The army in the Democratic Republic of Congo on Tuesday pursued an offensive against rebels of the M23 movement to protect the North Kivu provincial capital of Goma, military sources said.

Colonel Mamadou Mbala, head of commando forces in the regular army (FARDC), told AFP by telephone that his troops were ordered to place Goma "out of danger". The city is key to a region rich in minerals including gold and coltan, a key component in cell phones and other electronic equipment.

M23, a movement launched by Tutsi defectors from the army who accuse the Kinshasa government of reneging on a 2009 peace deal, last year occupied Goma for 10 days before pulling out under international pressure.

An AFP photographer arrived in the morning at Kanyarucinya, a town 15 kilometres (nine miles) from Goma, and reported a heavy army presence, but no clashes. However, fighting was under way to the north.

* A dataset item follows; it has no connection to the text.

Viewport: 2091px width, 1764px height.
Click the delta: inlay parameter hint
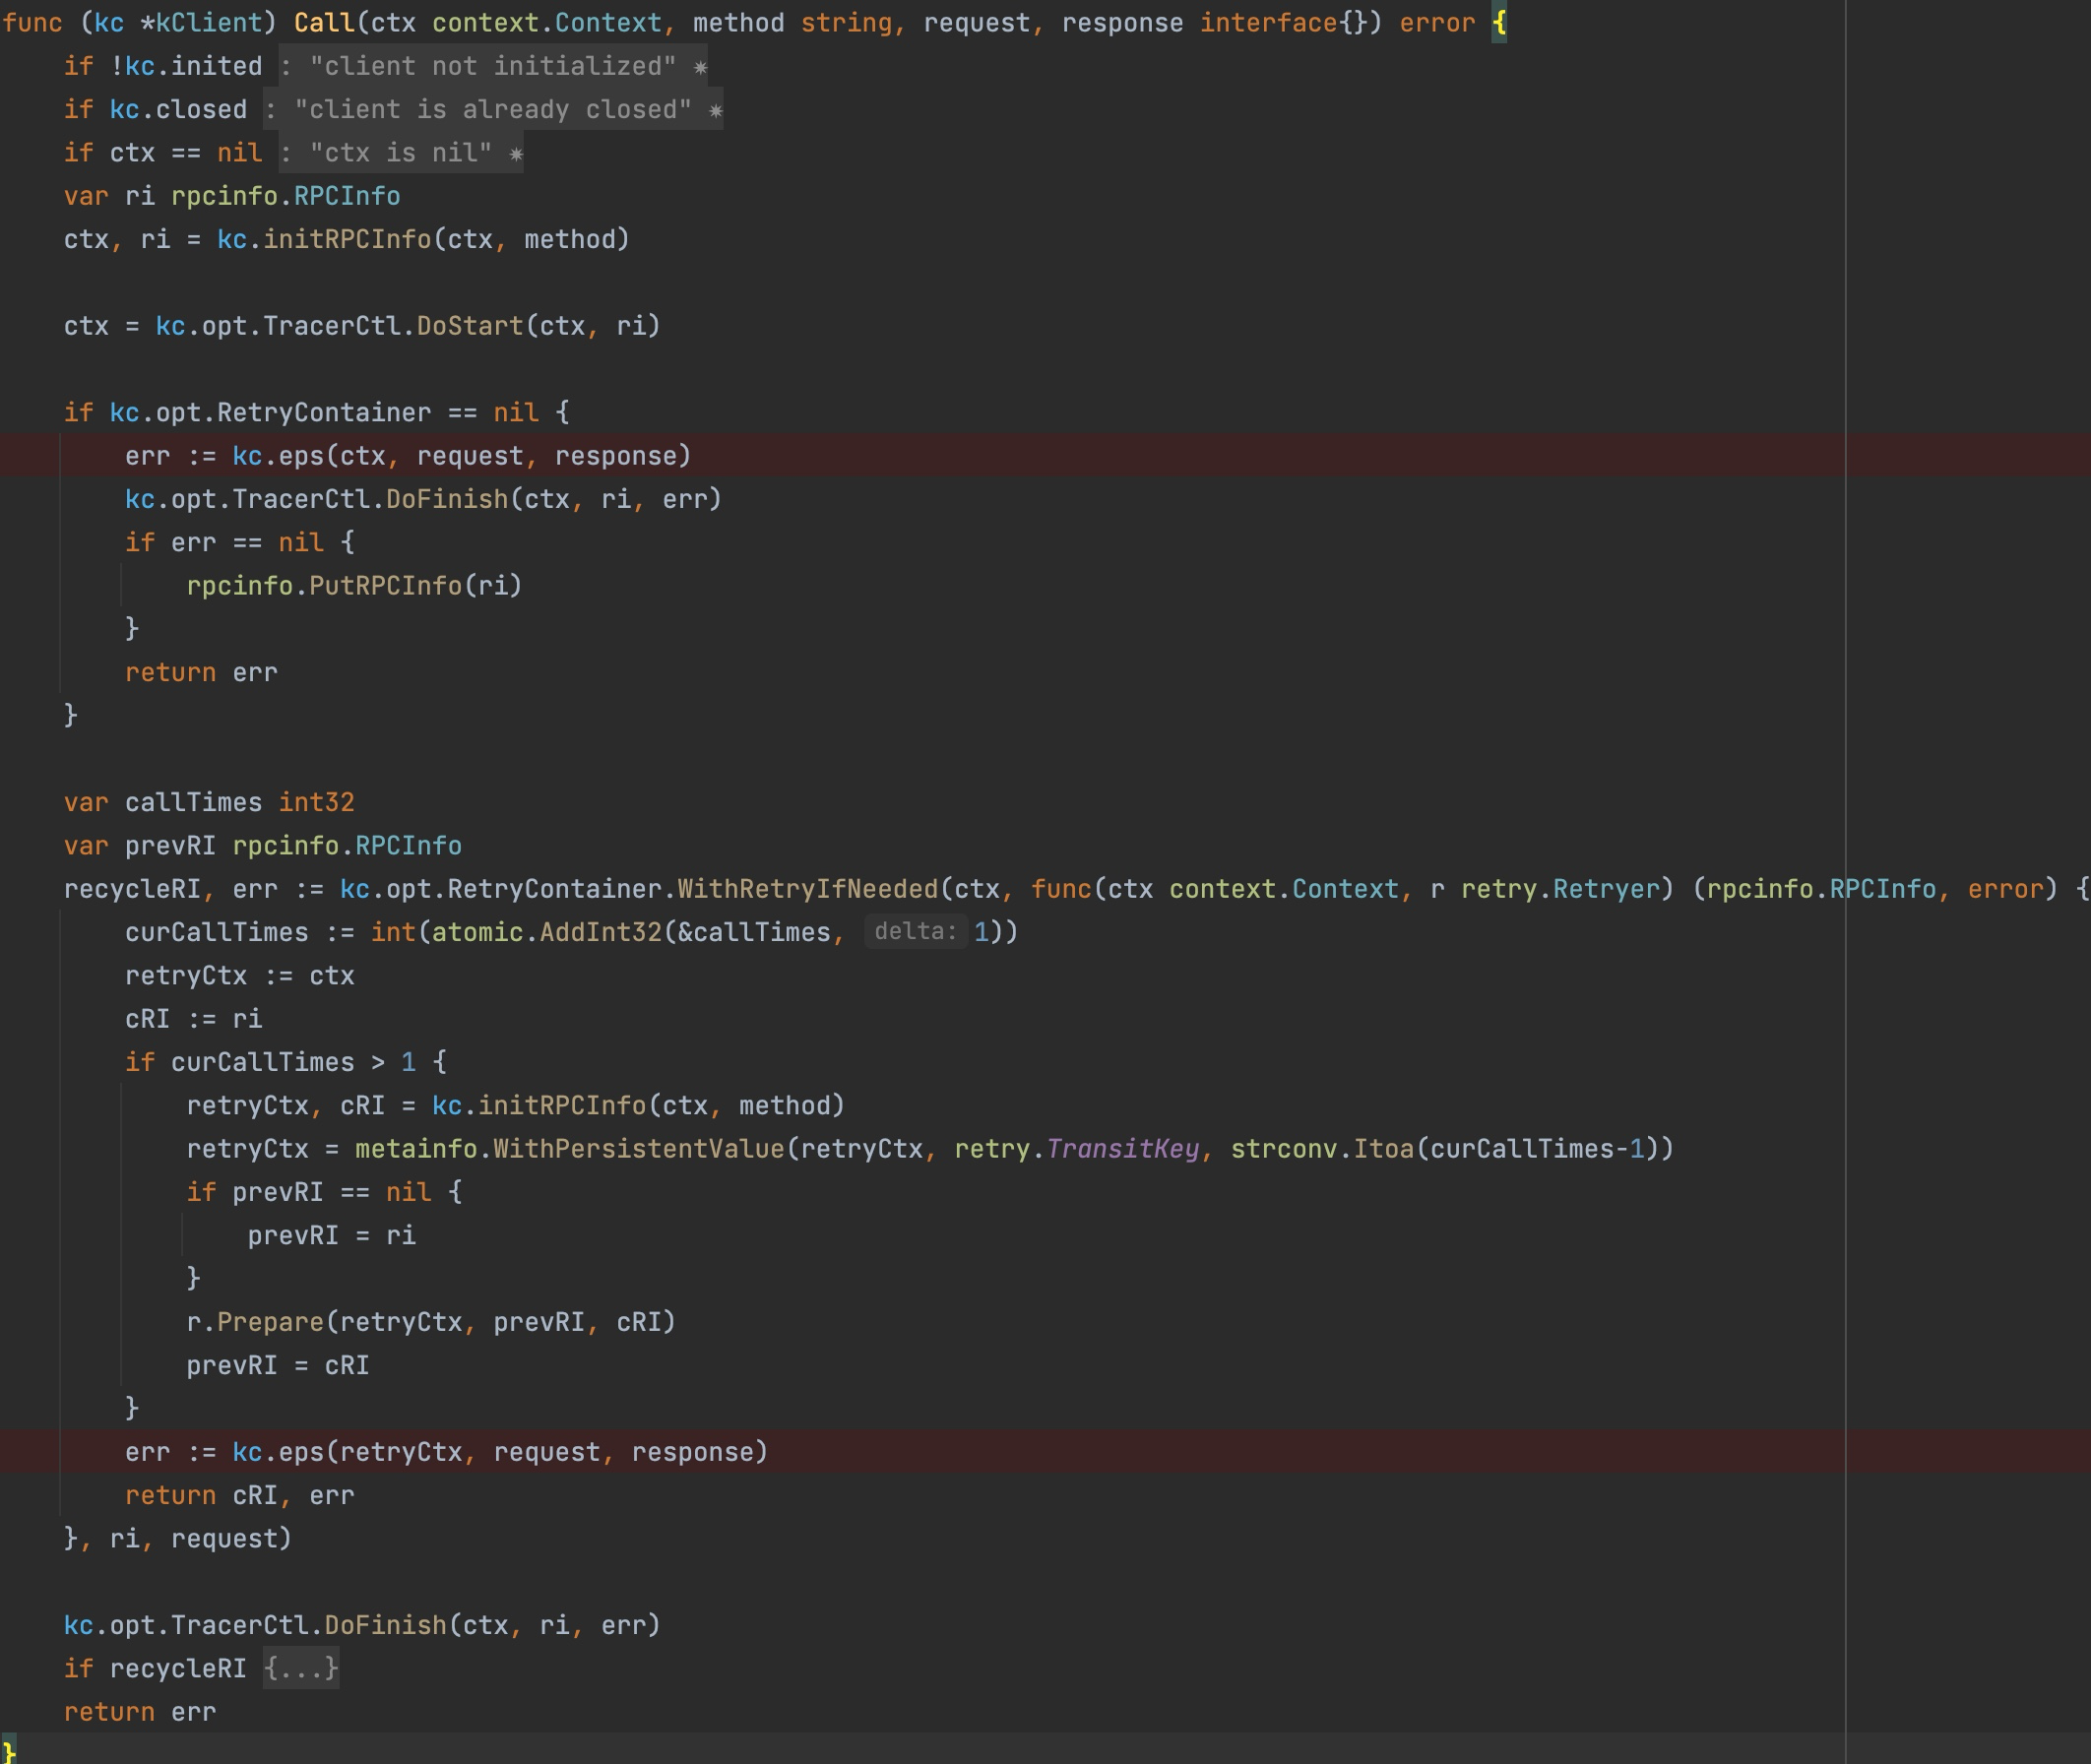click(x=915, y=932)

At Munigi, the first village on the road out of the city, the photographer saw a crowd surrounding two bound men in the hands of government soldiers who were presented as M23 "spies".

"M23 is holding its positions in spite of heavy shelling," rebel Colonel Youssouf Boneza, commander of M23 operations in the sector, told AFP by telephone.

Each side accused the other of starting the fighting on Sunday, and the government has revived an allegation that M23 is receiving support from Rwandan troops in the heaviest clashes in months.

"Our forces have inflicted very heavy losses on the M23 fighters, 120 have been killed and 12 captured," for the loss of 10 government soldiers, government spokesman Lambert Mende said Monday.

"For several weeks the M23 rebels and their Rwandan allies have been reinforcing their positions," he said. Neighbouring Rwanda, as well as Uganda, strongly reject all charges of support for M23.

Casualty figures could not be independently verified. The army was keeping journalists away from the battle zone and M23 has so far issued no toll.